Actually they don't know the real me , cuz I'm scared of them knowing me . I feel like they would hate me if they knew me . I always get very nervous before asking them anything or even before talking with them.I'm afraid they will refuse the things I wanna do ( they already say no to me alot ) . I'm afraid they will yell at me or even worse , hit me.

I have very painful memories about them. I got traumatized by lots of thing they did to me . The bad stuff they did keeps haunting me till this say ( I'm 18 now , turning 19 after few months by the way).

I get very scared when they call my name. I even feel like crying just when they start yelling. I usually don't ask them anything until I really have to . Being scared of there reaction let me to start a very bad habit , which is lying. I always lie on them so they let me do what I want . I hate being like this but I'm just scared of telling them the truth. I don't want to hear there rejection. 

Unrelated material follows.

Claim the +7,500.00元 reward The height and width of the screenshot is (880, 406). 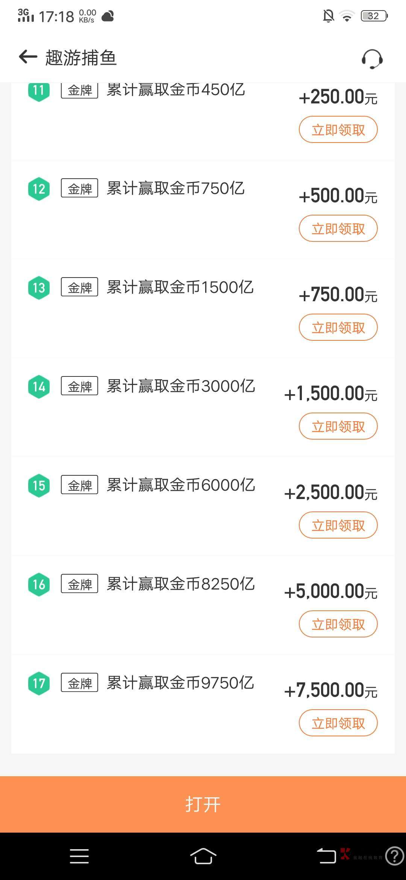[338, 723]
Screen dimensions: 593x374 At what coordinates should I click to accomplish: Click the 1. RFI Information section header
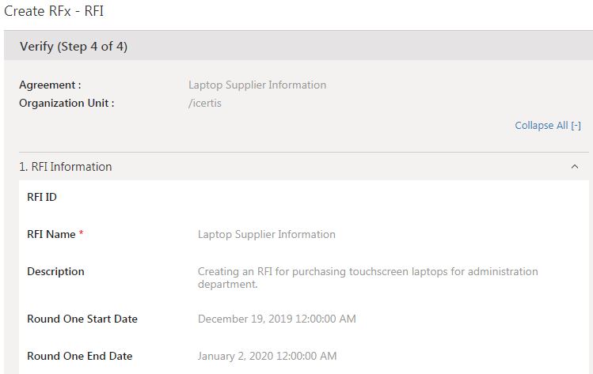click(x=66, y=167)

When I was small, I used to close the door too hard after me if I'm upset from my parents . When ever I do that my dad always comes to me yelling so hard and shouting at me threatening to hit me , he thinks that I'm challenging him by doing this ,Even when I do it by mistake . I tell him crying it was a mistake but he doesn't listen and keep yelling at me and cursing me and raising his hands to hit me .
Now that I'm older I still get traumatized by this moment . When ever someone closes the door too hard I get scared, i feel like my dad will enter the door and start shouting at me once again. I also sometimes screen at the people who close the door hard and tell them ' DON'T SLAM THE DOOR HARD !!!!!!!' 
I just feel like crying. Like literally...

This is only one moment of the countless times I was scared of my parents. 
I get scared so easily now thanks to them .
Any small sound can freak me out .
When I was small they would screen at me if they called me but I didn't come to them even if I said that I didn't gear them , now I always imagine that I hear them calling me and run to see them but figure out that they did not . I always get scared when I put headphones on that I could miss it when they yell me name. I have many phobias and I am scared of people. 
I don't like to see them or meet them . I feel like I can sense the evilness in there eyes . 

I was a people pleaser as a child because I had to watch for my parents mood for my safety. I got bullied from 1st year till 10th grade . It got better at highschool as I got a bit bigger.
I'm not now a people pleaser how ever I still care and get scared of peoples opinions of me .
This troubles me so much as it makes it hard for me to build my confidence and my character.

Saying yes to every thing they said as a child lead me to do the total opposite now . I screen at them now and refuse some stuff but it ends up in a big fight . Once dad was going to kick me out of house . 
I got so defensive and I can't trust people easily as I become afraid they will use me or hurt me .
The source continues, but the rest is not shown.